▶ [TASK OBJECTIVE] Go through the material below and copy all lines with "computer".

-- SOURCE RECORDS follows --

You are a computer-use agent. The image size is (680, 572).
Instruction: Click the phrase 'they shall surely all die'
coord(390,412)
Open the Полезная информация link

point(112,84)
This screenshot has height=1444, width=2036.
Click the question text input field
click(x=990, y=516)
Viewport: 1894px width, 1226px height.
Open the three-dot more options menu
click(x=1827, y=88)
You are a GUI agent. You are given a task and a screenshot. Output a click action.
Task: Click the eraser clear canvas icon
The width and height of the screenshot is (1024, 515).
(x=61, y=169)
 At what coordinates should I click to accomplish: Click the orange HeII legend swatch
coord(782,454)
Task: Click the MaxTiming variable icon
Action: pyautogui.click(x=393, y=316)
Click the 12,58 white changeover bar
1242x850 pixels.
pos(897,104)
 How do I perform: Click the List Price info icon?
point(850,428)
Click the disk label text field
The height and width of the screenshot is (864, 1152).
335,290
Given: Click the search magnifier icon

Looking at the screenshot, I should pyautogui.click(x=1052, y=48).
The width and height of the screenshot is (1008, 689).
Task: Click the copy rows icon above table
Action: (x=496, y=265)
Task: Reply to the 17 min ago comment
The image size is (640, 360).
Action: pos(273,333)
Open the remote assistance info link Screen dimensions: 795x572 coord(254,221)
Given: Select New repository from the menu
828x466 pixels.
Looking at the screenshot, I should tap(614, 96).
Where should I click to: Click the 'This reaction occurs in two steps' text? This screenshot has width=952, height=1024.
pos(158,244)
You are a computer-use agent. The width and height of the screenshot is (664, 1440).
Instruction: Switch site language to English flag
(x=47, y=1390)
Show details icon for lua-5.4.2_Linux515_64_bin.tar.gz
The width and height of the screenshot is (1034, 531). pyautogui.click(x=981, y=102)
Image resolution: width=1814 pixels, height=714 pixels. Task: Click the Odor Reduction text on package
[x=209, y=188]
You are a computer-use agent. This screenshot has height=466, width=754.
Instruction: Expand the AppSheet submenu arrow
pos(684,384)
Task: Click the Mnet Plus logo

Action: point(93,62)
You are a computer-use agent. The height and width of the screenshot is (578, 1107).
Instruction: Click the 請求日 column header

-- SOURCE RECORDS concluded --

▶ [WRITTEN ANSWER]
You are a computer-use agent. The image size is (680, 572).
You are a computer-use agent. The width and height of the screenshot is (664, 1440).
You are a computer-use agent. This screenshot has height=466, width=754.
You are a computer-use agent. The height and width of the screenshot is (578, 1107).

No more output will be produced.